If the data is fixed width and separated by multiple spaces, I use the re module in Python to replace consecutive spaces with another character.

import re
line = 'tonzi  2013   12  18 1  1 9  1   20   15.69'
linesub = re.sub('\s+',':',line)
elements = linesub.split(':')

Where ‘\s+’ is a regular expression for one or more spaces. When choosing the character to use as a replacement, make sure it’s not used anywhere else in the file.

Time Data

Time can be stored in a range of different formats. Python offers ways of storing and manipulating time and data data as part of the time module. One of the easiest ways of getting time from a text file and into the Python representation is to use the ‘struct_time’ function.
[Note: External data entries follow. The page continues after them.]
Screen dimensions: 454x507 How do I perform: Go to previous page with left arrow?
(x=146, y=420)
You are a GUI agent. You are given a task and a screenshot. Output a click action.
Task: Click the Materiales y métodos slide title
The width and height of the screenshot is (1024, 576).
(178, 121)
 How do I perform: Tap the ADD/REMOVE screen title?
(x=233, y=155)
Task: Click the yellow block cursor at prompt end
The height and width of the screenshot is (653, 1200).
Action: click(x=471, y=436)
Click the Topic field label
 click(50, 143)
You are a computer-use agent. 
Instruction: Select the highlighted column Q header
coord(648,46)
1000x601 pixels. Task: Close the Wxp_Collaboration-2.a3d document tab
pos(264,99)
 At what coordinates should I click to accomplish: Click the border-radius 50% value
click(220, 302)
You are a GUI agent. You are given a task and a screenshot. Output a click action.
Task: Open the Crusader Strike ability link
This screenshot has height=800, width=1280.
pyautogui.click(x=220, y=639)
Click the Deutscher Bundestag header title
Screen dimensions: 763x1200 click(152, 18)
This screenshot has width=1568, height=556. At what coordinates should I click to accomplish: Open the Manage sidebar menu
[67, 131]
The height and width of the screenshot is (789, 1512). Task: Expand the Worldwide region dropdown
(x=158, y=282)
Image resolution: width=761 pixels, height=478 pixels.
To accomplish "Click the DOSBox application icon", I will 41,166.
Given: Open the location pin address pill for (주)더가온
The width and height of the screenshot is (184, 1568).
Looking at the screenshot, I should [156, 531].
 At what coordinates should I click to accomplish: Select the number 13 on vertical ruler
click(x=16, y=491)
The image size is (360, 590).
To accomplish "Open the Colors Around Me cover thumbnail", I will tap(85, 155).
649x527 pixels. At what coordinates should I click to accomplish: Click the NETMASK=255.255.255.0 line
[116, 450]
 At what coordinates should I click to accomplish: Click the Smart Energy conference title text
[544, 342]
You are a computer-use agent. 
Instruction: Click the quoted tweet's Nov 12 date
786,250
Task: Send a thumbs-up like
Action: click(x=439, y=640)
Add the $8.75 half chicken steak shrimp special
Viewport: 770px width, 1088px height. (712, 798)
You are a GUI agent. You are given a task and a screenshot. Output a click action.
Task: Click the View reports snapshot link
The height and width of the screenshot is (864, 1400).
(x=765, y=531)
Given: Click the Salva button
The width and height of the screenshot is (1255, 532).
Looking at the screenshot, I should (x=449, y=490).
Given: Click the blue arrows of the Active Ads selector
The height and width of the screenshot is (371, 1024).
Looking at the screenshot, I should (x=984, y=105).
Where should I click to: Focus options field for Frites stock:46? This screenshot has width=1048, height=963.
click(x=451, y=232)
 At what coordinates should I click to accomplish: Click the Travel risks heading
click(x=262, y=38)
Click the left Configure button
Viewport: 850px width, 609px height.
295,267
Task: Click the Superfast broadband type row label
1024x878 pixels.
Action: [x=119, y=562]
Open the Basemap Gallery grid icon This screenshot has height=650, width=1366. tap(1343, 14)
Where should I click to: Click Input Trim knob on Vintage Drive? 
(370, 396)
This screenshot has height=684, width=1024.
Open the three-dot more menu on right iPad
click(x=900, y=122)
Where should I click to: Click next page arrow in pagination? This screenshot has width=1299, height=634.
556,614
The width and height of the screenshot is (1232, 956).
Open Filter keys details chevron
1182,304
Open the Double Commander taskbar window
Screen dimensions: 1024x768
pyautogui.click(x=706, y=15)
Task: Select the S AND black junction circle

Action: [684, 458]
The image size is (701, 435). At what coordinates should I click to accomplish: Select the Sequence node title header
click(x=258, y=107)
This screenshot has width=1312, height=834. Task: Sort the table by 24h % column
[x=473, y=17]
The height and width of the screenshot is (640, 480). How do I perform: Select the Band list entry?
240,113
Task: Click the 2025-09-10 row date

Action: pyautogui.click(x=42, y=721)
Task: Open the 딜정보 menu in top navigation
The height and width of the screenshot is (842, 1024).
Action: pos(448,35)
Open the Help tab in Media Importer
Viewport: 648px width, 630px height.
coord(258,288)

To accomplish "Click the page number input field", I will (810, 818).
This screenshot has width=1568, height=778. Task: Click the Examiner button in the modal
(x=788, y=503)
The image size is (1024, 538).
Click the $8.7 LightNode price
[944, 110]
If each component of the date (year, month etc.,) is stored as a separate column you can use the following:

import time
year = int('20' + line[1])
month = int(line[2])
day = int(line[3])
hour = int(line[4])
minute = int(line[5])
second = int(line[6])

mTimeTS = time.struct_time((year,month,day,hour,minute,second,0,0,0))

If the date is stored in a single column the ‘strptime’ function can be used to convert to a Python time structure. For example:

import time
timeStr = '2014-07-10 08:14:01'
mTimeTS = time.strptime(timeStr,'%Y-%m-%d %H:%M:%S')

Writing data out

The CSV library, mentioned earlier, can also be used to write formatted data out to a CSV file.

outfile = open('outdata.csv', 'w')

outcsv = csv.writer(outfile)

# Write header row

# Itterate through input file
for line in infile:
    # Read and split data into 'elements'
    # as descriped earlier
    # Write first two columns out to CSV


Join two CSV files based on a common field

Sometimes it’s necessary to join two CSV files together using a common field. I wrote a python script a while ago to perform this task using the CSV python library ( The script is run from the command line and takes the input and output CSV files and the numbers of the column to match (starting at 0).

For example to join attributes from inMatchFileName.csv to inRefFileName.csv, by matching the first column you can use:

python inRefFileName.csv \
    inMatchFileName.csv outFileName.csv 0 0

Note this assumes there is only one record for each ID, if there are multiple (as in a relational database) this simple aproach won’t work and actually loading the data into a relational database would be better. My recomendation for this is SQLite, a self-contained database (i.e., stored in a single file and doesn’t require setting up a server), that can be accessed from Python and R.